The Third Circuit Court of Appeals ruled on March 6 that a factual dispute over the existence of an agreement to arbitrate between Live Nation World Wide, Inc. and a customer should be decided at a trial, not on summary judgment. 

John Egan filed suit against Live Nation in 2017, claiming that the company violated the Americans with Disabilities Act (“ADA”) because it did not have tickets for wheelchair-accessible seats available on its website for a Counting Crows concert.  Live Nation moved to compel arbitration, claiming that Egan had agreed to arbitrate any claims against Live Nation twice: in 2017 when he searched Live Nation’s website for Counting Crows tickets, and previously in 2012, when he purchased Madonna tickets. 

In support of the motion, Live Nation produced a declaration signed by its vice president of product management, attaching the 2017 and 2012 Terms of Use, which contain arbitration provisions.  The declaration further stated that the Terms of Use are referenced on “virtually all” of Live Nation’s webpages and that per Live Nation’s records, Egan purchased Madonna tickets from Live Nation’s website in 2012.  

Egan disputed these facts, claiming that Live Nations website did not flag the Terms of Use on the webpage he visited in 2017 and that he did not recall purchasing Madonna tickets in 2012 (and that he is not a Madonna fan) and that Live Nation failed to prove what its website looked like in 2012. 

Ignoring this factual dispute, the United States District Court for the District of Pennsylvania denied Live Nation’s motion to compel arbitration, applying a summary judgment standard and finding that: (1) Live Nation failed to prove that Egan clicked past a Terms of Use disclaimer in 2017; and (2) failed to properly authenticate the Terms of Use from 2012.   

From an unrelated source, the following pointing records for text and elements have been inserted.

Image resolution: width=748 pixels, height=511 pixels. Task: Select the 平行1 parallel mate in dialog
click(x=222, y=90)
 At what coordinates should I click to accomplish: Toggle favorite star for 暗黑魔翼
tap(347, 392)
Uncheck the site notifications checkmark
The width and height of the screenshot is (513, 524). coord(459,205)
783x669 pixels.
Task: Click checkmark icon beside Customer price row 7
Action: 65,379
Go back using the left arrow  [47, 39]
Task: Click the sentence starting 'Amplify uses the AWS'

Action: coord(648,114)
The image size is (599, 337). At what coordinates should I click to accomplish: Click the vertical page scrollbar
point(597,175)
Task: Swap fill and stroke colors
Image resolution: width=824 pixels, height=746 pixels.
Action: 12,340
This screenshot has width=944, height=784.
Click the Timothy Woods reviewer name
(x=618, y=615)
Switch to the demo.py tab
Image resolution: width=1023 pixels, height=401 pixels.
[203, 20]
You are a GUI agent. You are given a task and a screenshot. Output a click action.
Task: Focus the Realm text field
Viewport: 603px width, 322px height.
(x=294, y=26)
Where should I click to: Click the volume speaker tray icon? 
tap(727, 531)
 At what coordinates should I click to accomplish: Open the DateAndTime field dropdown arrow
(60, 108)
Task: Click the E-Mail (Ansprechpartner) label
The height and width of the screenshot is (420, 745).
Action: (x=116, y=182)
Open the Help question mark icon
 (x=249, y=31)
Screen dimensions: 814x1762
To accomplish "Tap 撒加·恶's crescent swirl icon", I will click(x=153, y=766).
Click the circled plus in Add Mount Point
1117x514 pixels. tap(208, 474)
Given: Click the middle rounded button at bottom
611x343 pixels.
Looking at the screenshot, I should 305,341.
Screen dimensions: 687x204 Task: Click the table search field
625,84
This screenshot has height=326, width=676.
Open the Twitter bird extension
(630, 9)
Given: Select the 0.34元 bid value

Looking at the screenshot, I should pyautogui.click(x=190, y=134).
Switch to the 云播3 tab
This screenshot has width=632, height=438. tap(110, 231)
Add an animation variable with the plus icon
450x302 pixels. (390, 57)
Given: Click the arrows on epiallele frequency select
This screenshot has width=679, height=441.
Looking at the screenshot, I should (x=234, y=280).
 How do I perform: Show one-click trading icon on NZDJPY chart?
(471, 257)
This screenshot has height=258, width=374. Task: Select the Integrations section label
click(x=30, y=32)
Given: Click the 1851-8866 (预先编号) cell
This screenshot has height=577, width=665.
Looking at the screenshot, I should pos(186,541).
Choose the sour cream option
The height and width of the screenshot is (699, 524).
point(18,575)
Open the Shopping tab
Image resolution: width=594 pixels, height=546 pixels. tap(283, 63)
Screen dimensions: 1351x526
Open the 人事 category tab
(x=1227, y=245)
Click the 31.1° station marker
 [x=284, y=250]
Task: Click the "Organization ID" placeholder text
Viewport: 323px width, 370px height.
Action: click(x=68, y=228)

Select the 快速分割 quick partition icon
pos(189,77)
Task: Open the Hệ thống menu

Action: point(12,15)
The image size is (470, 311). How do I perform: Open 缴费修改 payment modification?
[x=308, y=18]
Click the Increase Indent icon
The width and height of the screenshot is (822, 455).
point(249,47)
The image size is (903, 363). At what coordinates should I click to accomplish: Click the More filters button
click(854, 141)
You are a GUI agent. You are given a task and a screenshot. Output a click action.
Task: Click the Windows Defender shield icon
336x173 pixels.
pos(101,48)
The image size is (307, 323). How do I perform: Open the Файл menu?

In an unpublished decision, the Third Circuit reversed the district court’s decision, finding that issues of fact regarding the existence of an arbitration agreement preclude resolution of a motion to compel arbitration on the summary judgment standard – instead, the dispute must go to a bench or jury trial.  Further, the Third Circuit held that the district court’s ruling on the 2012 Terms of Use was reversible error, finding “[t]he burden to authenticate a document is ‘slight,’ and “Live Nation produced more than enough evidence to show that the 2012 Terms of Use could be authenticated at trial.”